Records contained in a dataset
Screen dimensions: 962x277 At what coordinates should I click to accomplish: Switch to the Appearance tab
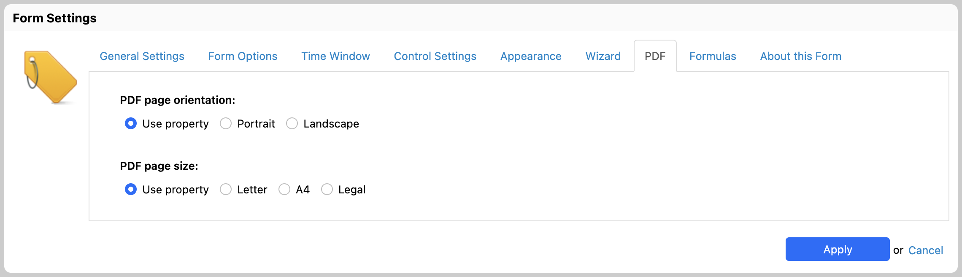(x=531, y=56)
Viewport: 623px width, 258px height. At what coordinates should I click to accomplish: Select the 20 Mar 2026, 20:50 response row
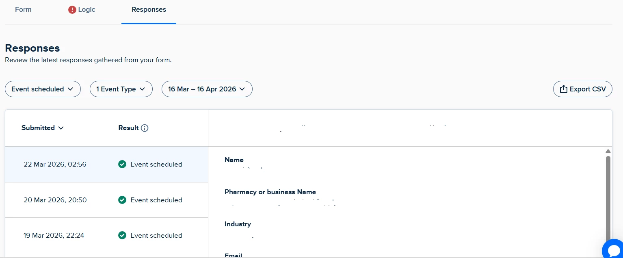[x=106, y=200]
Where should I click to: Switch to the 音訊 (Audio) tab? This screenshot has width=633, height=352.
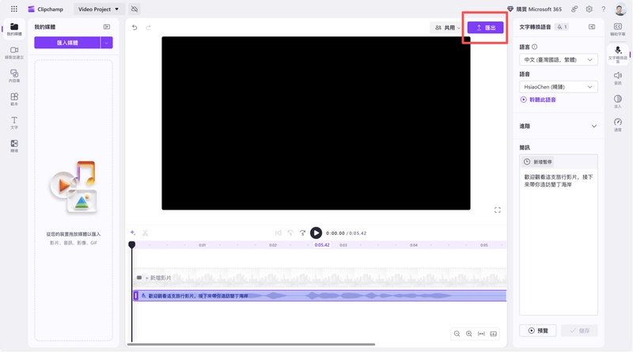point(618,77)
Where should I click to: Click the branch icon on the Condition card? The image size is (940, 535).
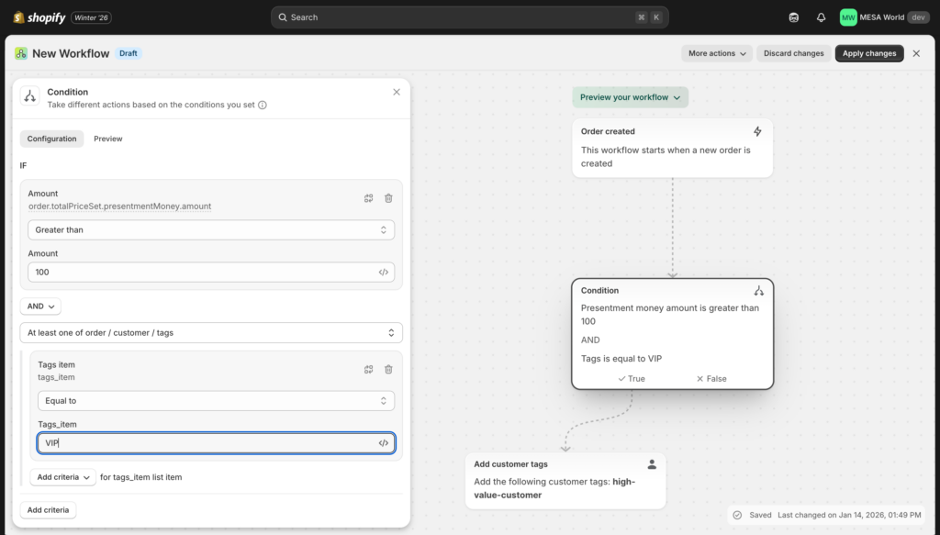(x=758, y=289)
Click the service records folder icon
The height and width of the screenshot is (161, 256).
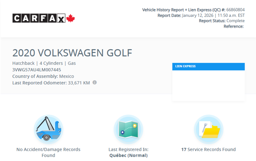point(208,129)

• REQUIREMENT
Excluding all pictures, print exactly and only the lines from the line with "Click the service records folder icon" through the end of the records above, both ends included.

• RESPONSE BELOW
Click the service records folder icon
The height and width of the screenshot is (161, 256).
point(208,129)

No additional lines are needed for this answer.